バックオフィスは必要な業務だけを外注する場合がほとんどです。稀に、「アウトソーシングの普及によってバックオフィスがなくなる」という懸念の声を聞きますが、バックオフィスは会社にとってなくてはならない価値ある部門です。なくなれば機能しなくなってしまうし、会社を俯瞰できる立ち位置におり、経営者に近いところで働いていることから、「今後マネジメントの領域に入っていく部門である」と言う専門家もいます。

バックオフィスの類語・関連語

バックオフィスの意味や、その重要性はお分りいただけたことでしょう。それでは、バックオフィスの類語・関連語を見ていきましょう。

ミドルオフィス

金融機関におけるオフィス業務は、フロントオフィス・バックオフィス・ミドルオフィスに大別されます。
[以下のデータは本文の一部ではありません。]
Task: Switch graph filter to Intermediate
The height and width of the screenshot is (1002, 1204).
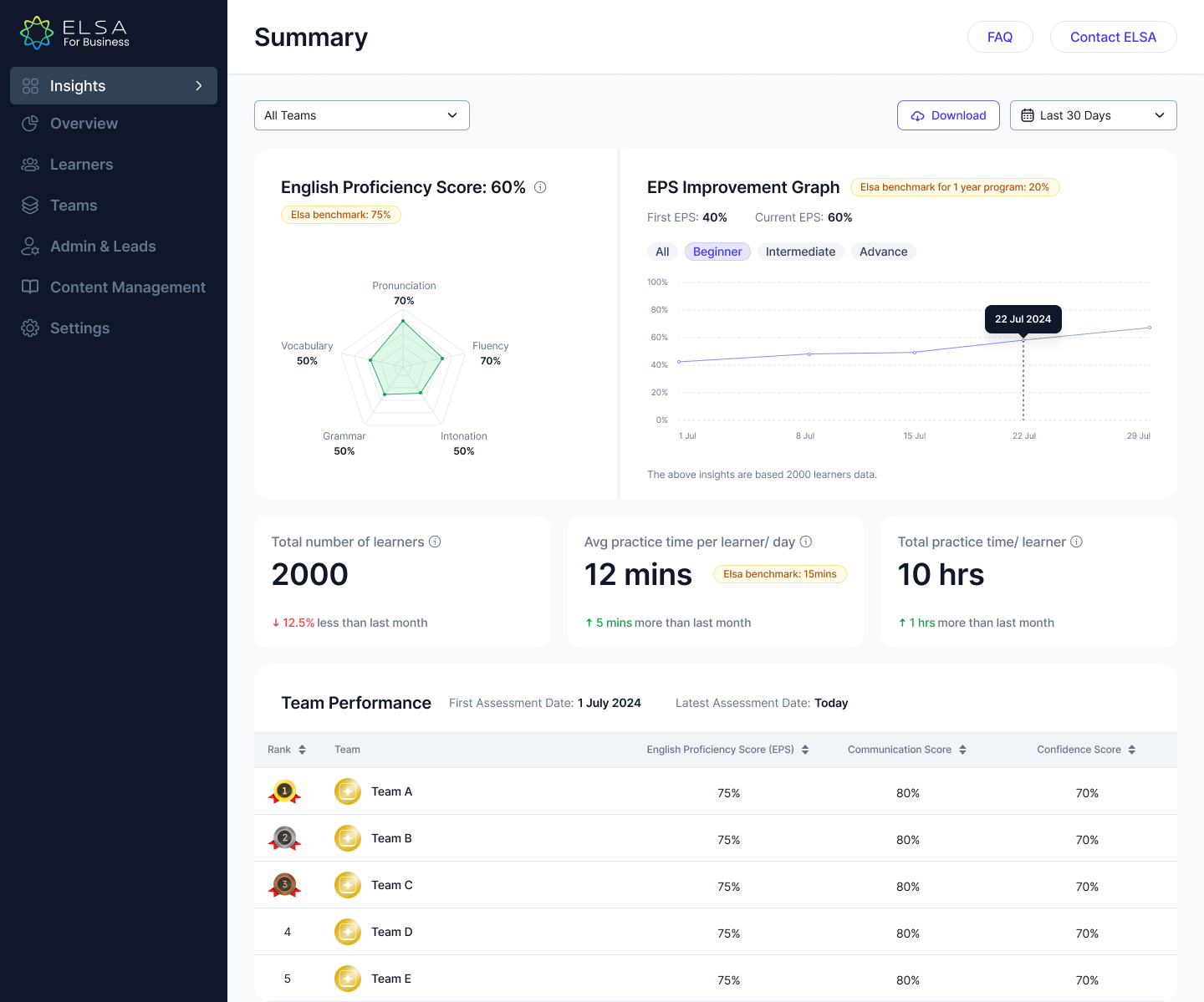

このミドルオフィスとは、フロントオフィスとバックオフィスをつなぐ役割を担う部門。企業や担当によって業務はさまざまですが、主な業務は営業や企業のお目付役。仕事内容は、リスクマネジメントや営業部門のサポート、プロジェクト管理などです。

クラウドサービス

クラウドサービスとは、オンラインでデータやソフトウェアを提供するサービス。近年では勤怠管理など、バックオフィス業務をサポートしてくれるクラウドサービスがあります。勤怠管理クラウドサービスは、インターネットを活用し、勤怠管理を自動的に行うもの。これまで独自にネットワークを用意しなくてはならず管理サーバーも必要だった勤怠管理が非常に楽になるサービスです。

バックヤード

バックオフィスに似ているようですが、「バックヤード」は全くの別物。「裏庭」や「背景」を表す英語で、店舗内の売り場ではない場所(倉庫や作業場、調理場など)を指します。バックオフィスが働く人々や部署を示すのに対し、バックヤードは場所を指します。

バックオフィスにもやりがいはある!

バックオフィスというと「地味な仕事」「誰にでもできる仕事」のように言う人がいます。確かに、営業などに比べたらコミュニケーション能力や個々のスキル差が見えない業務ではありますが、バックオフィス業務は会社の中では潤滑油。なくては会社は回りませんし、業務を行うのに正確さと迅速さ、正しい知識が必要です。ぜひ、やりがいを見つけて臨んでくださいね!